Жена Исаева, Марья Димитриевна, у которой был от него семилетний сын Паша, очень страдала от создавшегося положения. Отец ее, Димитрий Степанович Констант, начальник карантина в Астрахани, был, по всей вероятности, сыном французского дворянина, бежавшего в Россию, как и множество его сородичей, от ужасов революции и террора. Не следует придавать значения свидетельству дочери Достоевского, Любови, {57} которая, в числе прочих своих измышлений и фантазий, сообщает, будто отцом Марьи Димитриевны был наполеоновский мамелюк, который де попал в плен в 1812 году, был отправлен в Астрахань и там пленил сердце какой-то купеческой девицы, вышедшей за него замуж и устроившей его в армию. Хотя Любовь признает, что "вид Марьи Димитриевны не выдавал ее восточного происхождения", она не удерживается от замечания: "как все негритянки, она была хитра". Сказка о происхождении Марьи Димитриевны, как и многие другие небылицы на ее счет, имели одну совершенно определенную цель - опорочить Марью Димитриевну и доказать, что она была интриганка и обманщица и что Достоевский не любил ее.
Известно, что вторая жена писателя, Анна Григорьевна, тщательно вымарывала из его писем все те места, в которых он говорил о своей любви к Исаевой или хвалил ее. Эта ревность к прошлому, очевидно, передалась и дочери писателя, и она постаралась очернить Марью Димитриевну.
Дочь полковника Константа получила хорошее по тому времени воспитание. В 1854 году ей было 28 или 29 лет (она родилась в 1825 или 1826 году).

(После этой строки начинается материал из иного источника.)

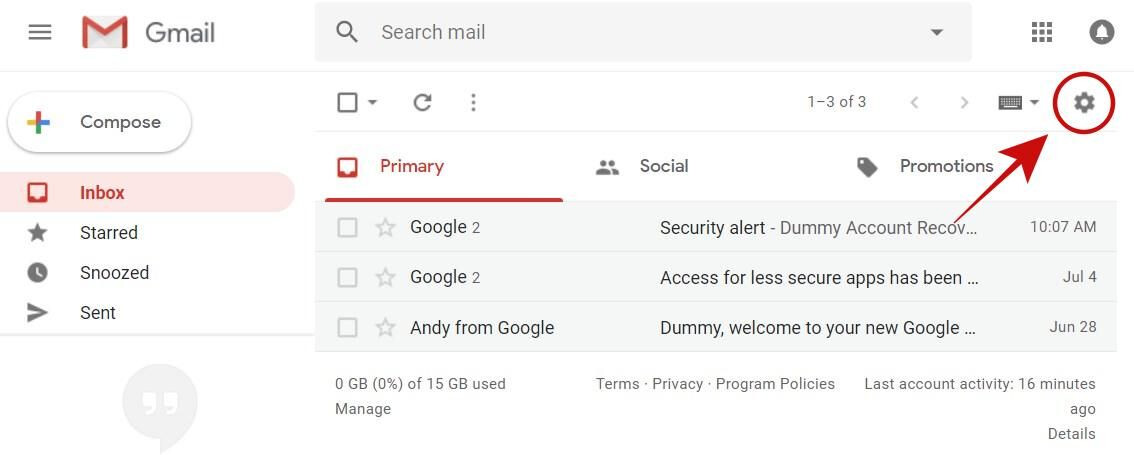This screenshot has height=455, width=1134.
Task: Star the Security alert email
Action: point(385,227)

"Довольно красивая блондинка среднего роста, очень худощавая, натура страстная и экзальтированная, - так рисует ее Врангель, - она была начитана, довольно образована, любознательна, и необыкновенно жива и впечатлительна". На сохранившемся дагерротипе эпохи ее волнистые светлые волосы разделены пробором посредине; рот несколько широк с выдающейся, чуть припухлой нижней губой, придающей всему лицу капризное выражение, глаза темные, глубокие, но небольшие. Страхов говорит, что черты ее были мелкие, но привлекательные, а на щеках играл нездоровый румянец. Вид у нее вообще был хрупкий и болезненный, и этим она порою напоминала Достоевскому его мать.